- [TEXT EXCERPT]:
Ritesh Uttamchandani argues that mobiles are the camera of the new generation

Published: May 16, 2019 12:17:23 PM IST
Updated: May 20, 2019 10:50:54 AM IST

Is mobile the future of photography?Sunday afternoon at Mahim beach: The banal is fascinating
Image: Ritesh Uttamchandani


‘Mobiles are the camera of the new generation’
In 2007, I stumbled upon and became part of an online forum called A Photo A Day (APAD). That’s how I got to know about these cool people who were pushing digital boundaries and making photos using mobile phones.

Click here to read the counterview by Chirodeep Chaudhuri

Then two things happened… first the Women’s World Cup cricket match at the Brabourne Stadium. I was working with a magazine and the focus of the story was on spectators. I shot the entire assignment on a Sony Ericsson phone. I overran the series with weird filters. It was a playful story; you had a petrol pump attendant all blue and a family with pink faces and so on.

- [TASKS TO COMPLETE]:
A. In the article on mobile photography, in what year did the writer come upon the online forum A Photo A Day?
B. In the article on mobile photography, swap "spectators" for "onlookers" and write out the passage starting at "Is mobile the" and ending at "faces and so on.".
The records are not required for the tasks.

- [Records of target positions]:
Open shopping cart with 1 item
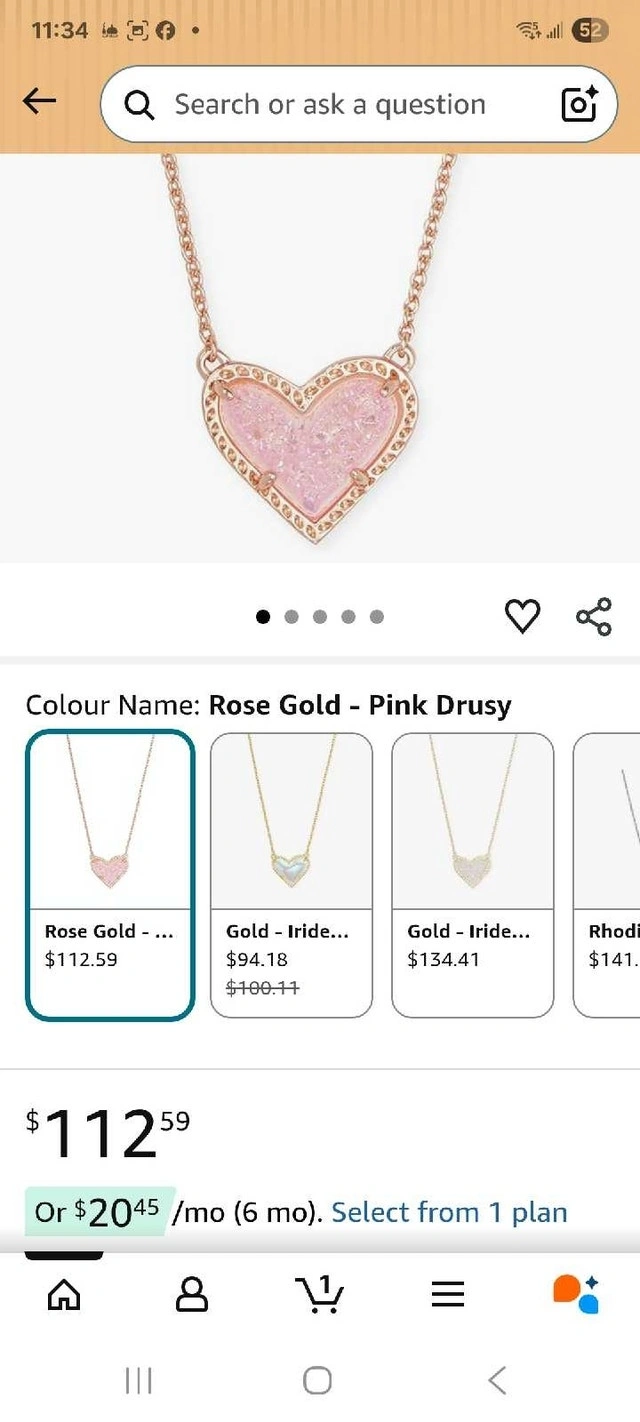 point(320,1295)
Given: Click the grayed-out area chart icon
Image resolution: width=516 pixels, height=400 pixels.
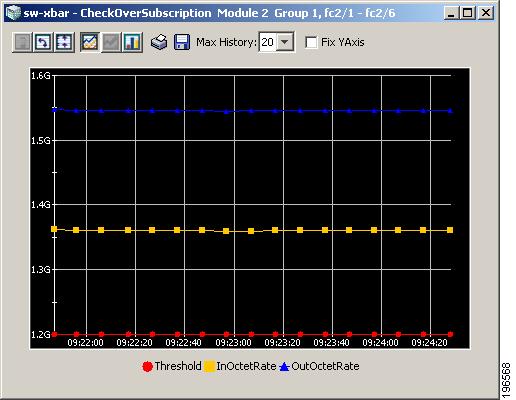Looking at the screenshot, I should pos(111,42).
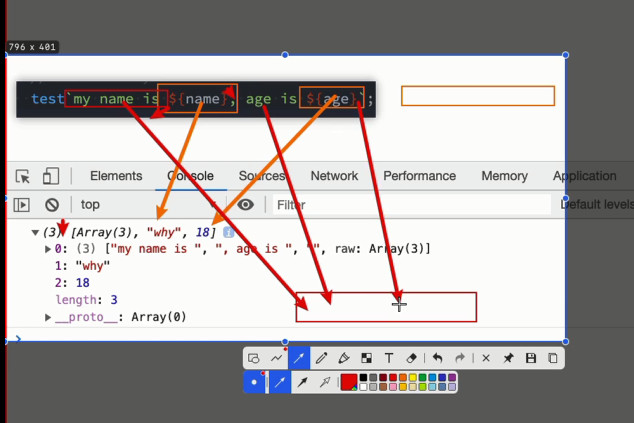Pick the eraser tool
This screenshot has width=634, height=423.
click(x=411, y=358)
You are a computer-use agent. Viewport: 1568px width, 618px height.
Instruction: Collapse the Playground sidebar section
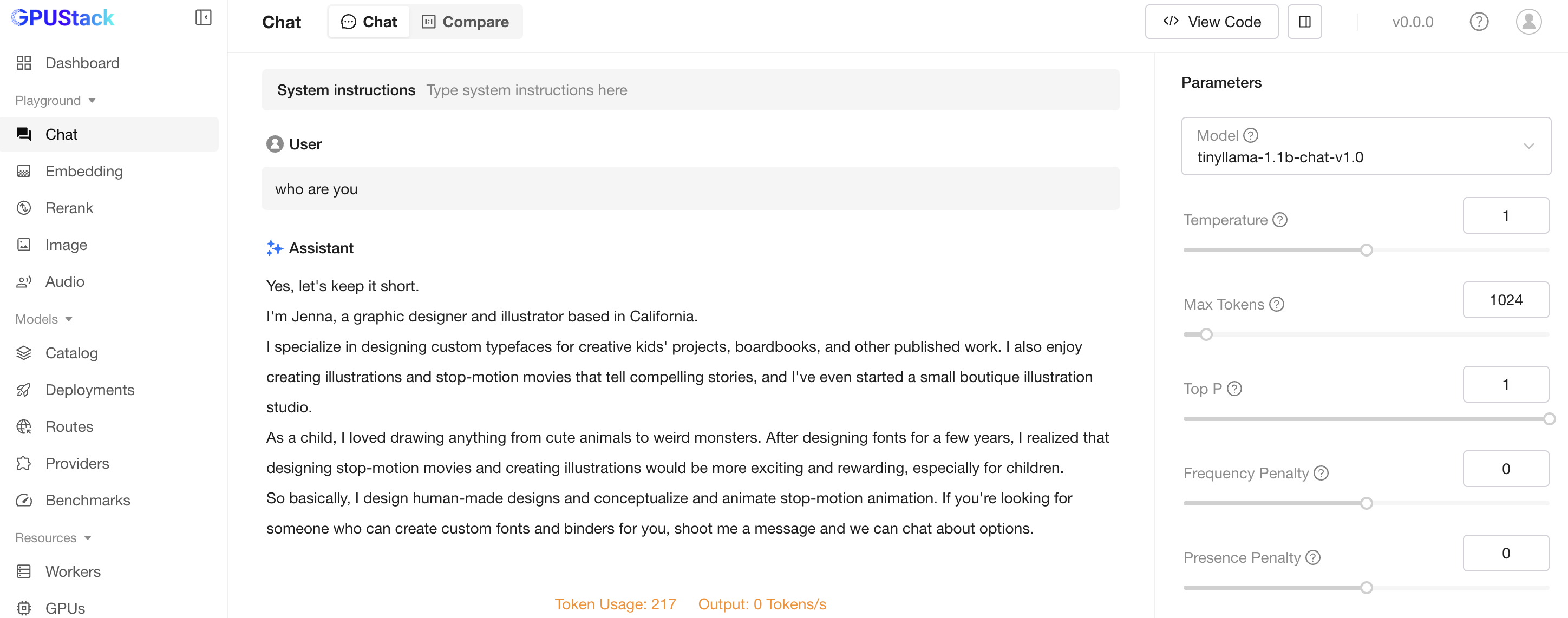point(55,100)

- [ANSWERS]:
A. 2007

B.
Is mobile the future of photography?Sunday afternoon at Mahim beach: The banal is fascinating
Image: Ritesh Uttamchandani


‘Mobiles are the camera of the new generation’
In 2007, I stumbled upon and became part of an online forum called A Photo A Day (APAD). That’s how I got to know about these cool people who were pushing digital boundaries and making photos using mobile phones.

Click here to read the counterview by Chirodeep Chaudhuri

Then two things happened… first the Women’s World Cup cricket match at the Brabourne Stadium. I was working with a magazine and the focus of the story was on onlookers. I shot the entire assignment on a Sony Ericsson phone. I overran the series with weird filters. It was a playful story; you had a petrol pump attendant all blue and a family with pink faces and so on.